■ Exercise prompt
Every line from the beginning of the records below up to the one holding "Esta obra se" should be quoted exactly; leave out the rest.

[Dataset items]
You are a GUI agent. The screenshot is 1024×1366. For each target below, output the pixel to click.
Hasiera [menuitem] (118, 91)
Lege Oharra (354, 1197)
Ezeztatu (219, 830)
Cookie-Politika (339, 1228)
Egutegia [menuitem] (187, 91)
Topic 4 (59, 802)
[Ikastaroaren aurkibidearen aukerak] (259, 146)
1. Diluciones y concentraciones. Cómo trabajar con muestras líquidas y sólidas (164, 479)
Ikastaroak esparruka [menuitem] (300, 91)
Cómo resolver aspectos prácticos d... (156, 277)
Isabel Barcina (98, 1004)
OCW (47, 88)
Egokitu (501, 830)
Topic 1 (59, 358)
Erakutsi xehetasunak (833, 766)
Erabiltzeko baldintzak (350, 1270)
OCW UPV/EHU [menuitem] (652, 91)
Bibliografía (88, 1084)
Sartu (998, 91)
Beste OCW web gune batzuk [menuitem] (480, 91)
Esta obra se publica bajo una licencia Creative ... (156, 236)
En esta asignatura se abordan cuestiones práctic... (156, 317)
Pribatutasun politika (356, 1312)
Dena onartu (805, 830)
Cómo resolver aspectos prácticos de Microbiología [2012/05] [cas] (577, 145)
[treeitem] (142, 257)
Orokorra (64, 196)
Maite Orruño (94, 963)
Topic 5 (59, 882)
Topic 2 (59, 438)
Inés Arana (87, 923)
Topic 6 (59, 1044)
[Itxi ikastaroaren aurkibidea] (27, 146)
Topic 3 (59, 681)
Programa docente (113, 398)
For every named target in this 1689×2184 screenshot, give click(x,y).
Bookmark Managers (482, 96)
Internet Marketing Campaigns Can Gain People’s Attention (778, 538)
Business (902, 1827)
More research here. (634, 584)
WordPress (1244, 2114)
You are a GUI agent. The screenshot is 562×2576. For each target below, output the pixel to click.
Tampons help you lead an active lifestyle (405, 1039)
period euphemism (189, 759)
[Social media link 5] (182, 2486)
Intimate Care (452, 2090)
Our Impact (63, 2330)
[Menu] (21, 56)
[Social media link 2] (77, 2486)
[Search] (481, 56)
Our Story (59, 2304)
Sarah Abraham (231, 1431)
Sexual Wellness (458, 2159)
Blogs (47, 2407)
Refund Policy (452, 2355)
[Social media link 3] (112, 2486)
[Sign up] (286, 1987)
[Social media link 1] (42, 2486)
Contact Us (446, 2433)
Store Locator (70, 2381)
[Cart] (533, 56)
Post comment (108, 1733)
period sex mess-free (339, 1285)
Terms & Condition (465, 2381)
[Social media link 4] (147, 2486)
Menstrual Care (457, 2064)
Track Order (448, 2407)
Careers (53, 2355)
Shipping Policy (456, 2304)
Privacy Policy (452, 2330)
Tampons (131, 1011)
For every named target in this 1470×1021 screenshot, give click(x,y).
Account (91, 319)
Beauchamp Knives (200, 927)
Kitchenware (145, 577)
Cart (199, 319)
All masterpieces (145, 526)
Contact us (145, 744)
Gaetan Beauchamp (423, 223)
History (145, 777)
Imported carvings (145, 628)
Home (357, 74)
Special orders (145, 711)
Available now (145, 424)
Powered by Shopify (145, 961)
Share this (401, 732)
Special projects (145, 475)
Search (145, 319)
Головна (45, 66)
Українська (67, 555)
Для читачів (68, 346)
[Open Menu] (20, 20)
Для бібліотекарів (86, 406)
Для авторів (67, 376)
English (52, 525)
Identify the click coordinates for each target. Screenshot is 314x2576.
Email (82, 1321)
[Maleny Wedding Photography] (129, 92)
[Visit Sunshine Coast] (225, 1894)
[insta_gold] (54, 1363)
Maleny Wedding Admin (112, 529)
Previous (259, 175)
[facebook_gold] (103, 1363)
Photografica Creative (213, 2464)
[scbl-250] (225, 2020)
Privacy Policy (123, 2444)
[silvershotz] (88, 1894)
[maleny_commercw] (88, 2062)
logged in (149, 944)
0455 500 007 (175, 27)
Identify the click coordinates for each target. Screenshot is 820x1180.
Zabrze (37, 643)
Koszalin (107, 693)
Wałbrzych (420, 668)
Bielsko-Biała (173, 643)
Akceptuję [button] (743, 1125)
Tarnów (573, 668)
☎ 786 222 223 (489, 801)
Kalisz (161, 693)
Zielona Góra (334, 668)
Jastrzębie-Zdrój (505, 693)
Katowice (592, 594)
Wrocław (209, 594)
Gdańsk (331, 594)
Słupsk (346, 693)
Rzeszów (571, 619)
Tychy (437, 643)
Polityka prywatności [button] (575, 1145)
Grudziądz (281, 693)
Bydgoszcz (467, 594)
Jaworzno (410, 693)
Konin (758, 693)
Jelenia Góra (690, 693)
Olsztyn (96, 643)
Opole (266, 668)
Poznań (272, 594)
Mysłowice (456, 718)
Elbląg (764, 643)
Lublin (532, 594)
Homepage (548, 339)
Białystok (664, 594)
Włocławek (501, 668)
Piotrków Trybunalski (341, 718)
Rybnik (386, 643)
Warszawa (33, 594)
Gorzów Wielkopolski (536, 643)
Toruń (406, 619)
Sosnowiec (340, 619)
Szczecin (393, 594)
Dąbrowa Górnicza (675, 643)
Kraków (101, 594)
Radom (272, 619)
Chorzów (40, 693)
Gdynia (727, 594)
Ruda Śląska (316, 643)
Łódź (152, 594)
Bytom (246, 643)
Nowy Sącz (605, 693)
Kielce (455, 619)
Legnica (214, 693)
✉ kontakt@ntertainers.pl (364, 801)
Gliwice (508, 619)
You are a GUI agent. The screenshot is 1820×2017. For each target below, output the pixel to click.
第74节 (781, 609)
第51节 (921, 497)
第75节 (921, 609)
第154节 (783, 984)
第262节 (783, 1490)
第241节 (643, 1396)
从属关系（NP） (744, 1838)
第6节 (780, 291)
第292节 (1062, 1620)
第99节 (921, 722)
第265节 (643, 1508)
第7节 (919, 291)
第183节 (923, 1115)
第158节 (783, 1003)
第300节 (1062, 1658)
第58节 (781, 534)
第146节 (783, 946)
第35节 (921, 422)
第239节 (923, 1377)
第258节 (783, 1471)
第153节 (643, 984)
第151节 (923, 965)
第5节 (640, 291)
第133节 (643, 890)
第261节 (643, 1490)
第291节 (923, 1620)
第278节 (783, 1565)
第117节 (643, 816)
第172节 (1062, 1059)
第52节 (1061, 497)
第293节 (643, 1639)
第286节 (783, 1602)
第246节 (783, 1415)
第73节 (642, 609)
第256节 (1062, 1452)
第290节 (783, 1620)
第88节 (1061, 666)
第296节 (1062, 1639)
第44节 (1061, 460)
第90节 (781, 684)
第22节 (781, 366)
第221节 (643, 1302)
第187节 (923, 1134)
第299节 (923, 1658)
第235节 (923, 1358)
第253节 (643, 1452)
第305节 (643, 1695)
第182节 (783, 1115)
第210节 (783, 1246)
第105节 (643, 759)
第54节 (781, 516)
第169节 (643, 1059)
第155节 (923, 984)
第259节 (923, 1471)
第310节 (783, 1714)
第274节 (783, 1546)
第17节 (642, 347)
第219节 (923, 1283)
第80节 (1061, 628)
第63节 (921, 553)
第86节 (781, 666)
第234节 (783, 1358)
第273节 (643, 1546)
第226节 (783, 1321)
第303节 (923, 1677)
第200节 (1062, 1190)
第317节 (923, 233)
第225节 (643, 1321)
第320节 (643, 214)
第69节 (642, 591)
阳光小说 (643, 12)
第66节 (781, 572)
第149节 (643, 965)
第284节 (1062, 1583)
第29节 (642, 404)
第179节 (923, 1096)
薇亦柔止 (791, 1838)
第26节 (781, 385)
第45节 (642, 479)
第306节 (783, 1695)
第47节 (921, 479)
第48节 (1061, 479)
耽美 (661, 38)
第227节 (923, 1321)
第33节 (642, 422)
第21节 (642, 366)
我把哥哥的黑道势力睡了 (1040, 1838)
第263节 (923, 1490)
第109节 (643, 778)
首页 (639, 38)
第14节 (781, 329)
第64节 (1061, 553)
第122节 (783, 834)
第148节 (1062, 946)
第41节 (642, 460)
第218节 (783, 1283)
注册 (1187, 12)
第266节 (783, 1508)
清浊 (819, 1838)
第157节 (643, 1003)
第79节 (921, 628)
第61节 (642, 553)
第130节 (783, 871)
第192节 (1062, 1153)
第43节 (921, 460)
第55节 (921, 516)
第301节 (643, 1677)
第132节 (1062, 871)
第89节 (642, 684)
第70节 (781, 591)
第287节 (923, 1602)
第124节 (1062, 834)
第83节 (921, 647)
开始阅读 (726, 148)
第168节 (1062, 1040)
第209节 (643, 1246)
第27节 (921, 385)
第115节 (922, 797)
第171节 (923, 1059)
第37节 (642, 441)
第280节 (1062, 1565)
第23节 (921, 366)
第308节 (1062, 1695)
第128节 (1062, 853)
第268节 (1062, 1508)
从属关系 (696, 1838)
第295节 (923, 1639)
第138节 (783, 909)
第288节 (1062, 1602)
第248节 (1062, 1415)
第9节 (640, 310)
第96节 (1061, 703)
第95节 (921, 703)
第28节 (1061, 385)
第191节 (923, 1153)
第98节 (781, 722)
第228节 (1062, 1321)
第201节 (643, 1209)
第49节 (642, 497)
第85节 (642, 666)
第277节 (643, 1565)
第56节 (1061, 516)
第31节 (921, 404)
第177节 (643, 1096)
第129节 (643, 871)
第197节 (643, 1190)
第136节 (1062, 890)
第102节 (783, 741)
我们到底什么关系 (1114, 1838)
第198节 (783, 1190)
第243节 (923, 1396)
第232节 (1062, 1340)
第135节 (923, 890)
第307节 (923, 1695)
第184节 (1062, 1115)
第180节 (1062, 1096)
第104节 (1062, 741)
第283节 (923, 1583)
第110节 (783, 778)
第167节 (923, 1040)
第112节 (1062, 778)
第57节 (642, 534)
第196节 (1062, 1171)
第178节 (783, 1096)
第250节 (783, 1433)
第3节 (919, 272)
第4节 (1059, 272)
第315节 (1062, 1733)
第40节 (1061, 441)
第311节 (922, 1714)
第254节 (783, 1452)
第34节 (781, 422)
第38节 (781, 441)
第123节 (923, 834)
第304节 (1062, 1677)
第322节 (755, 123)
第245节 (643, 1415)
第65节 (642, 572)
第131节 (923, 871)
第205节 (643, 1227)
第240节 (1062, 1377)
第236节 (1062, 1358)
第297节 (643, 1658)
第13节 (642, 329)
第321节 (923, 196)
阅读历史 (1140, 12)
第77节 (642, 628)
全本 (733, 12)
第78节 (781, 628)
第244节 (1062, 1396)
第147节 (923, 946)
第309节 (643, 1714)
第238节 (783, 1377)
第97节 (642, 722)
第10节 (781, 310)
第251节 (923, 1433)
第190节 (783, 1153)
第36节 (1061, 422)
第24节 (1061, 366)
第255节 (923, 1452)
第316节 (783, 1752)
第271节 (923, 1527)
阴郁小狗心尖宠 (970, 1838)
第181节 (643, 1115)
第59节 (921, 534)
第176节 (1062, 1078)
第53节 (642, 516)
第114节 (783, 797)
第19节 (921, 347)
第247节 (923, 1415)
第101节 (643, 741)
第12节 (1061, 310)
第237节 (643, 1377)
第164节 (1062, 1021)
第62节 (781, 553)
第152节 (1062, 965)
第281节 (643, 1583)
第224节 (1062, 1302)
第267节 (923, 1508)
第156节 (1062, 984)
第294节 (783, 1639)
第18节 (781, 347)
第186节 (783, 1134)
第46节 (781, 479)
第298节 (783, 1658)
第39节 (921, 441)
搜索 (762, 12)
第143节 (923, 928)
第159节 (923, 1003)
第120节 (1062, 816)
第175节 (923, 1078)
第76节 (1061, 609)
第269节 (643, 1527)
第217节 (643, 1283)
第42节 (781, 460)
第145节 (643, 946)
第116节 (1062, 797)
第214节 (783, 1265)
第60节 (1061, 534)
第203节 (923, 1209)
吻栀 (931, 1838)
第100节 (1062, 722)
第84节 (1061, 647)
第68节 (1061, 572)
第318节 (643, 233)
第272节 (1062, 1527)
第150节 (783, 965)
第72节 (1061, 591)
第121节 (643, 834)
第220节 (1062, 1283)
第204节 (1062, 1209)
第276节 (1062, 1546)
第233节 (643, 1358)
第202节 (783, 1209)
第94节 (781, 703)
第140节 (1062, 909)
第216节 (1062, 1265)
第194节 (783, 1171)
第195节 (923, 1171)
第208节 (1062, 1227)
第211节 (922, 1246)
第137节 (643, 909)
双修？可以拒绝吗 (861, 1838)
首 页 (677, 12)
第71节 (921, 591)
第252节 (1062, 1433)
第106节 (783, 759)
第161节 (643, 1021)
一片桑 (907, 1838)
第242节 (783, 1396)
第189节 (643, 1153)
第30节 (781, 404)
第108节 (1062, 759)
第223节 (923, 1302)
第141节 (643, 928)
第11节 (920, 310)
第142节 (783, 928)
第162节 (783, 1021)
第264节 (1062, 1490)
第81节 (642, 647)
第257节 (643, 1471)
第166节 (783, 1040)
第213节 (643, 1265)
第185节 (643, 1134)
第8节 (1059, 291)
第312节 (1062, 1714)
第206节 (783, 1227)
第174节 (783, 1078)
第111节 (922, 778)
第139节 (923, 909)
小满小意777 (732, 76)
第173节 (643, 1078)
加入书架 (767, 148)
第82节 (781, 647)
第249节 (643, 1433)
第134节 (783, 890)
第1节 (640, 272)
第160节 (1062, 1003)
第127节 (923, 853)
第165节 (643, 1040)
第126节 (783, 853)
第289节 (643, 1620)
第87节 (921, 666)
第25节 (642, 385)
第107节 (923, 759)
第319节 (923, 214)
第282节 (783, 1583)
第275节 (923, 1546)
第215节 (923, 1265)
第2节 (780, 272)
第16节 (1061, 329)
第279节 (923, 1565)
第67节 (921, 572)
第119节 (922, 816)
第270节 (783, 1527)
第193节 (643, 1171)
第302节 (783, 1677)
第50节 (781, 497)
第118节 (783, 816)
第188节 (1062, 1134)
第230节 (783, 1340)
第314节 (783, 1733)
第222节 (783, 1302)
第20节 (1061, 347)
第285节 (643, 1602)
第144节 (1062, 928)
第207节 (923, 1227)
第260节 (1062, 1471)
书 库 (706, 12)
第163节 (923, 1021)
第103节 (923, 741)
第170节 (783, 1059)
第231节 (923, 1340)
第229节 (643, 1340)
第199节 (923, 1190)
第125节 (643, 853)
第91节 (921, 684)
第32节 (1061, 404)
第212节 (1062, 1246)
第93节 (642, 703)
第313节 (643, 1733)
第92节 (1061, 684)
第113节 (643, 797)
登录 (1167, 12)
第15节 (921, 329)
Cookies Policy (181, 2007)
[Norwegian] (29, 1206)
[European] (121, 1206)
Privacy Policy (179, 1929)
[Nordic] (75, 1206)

■ Result
You are a GUI agent. The screenshot is 1024×1366. For each target below, output the pixel to click.
Hasiera [menuitem] (118, 91)
Lege Oharra (354, 1197)
Ezeztatu (219, 830)
Cookie-Politika (339, 1228)
Egutegia [menuitem] (187, 91)
Topic 4 (59, 802)
[Ikastaroaren aurkibidearen aukerak] (259, 146)
1. Diluciones y concentraciones. Cómo trabajar con muestras líquidas y sólidas (164, 479)
Ikastaroak esparruka [menuitem] (300, 91)
Cómo resolver aspectos prácticos d... (156, 277)
Isabel Barcina (98, 1004)
OCW (47, 88)
Egokitu (501, 830)
Topic 1 (59, 358)
Erakutsi xehetasunak (833, 766)
Erabiltzeko baldintzak (350, 1270)
OCW UPV/EHU [menuitem] (652, 91)
Bibliografía (88, 1084)
Sartu (998, 91)
Beste OCW web gune batzuk [menuitem] (480, 91)
Esta obra se publica bajo una licencia Creative ... (156, 236)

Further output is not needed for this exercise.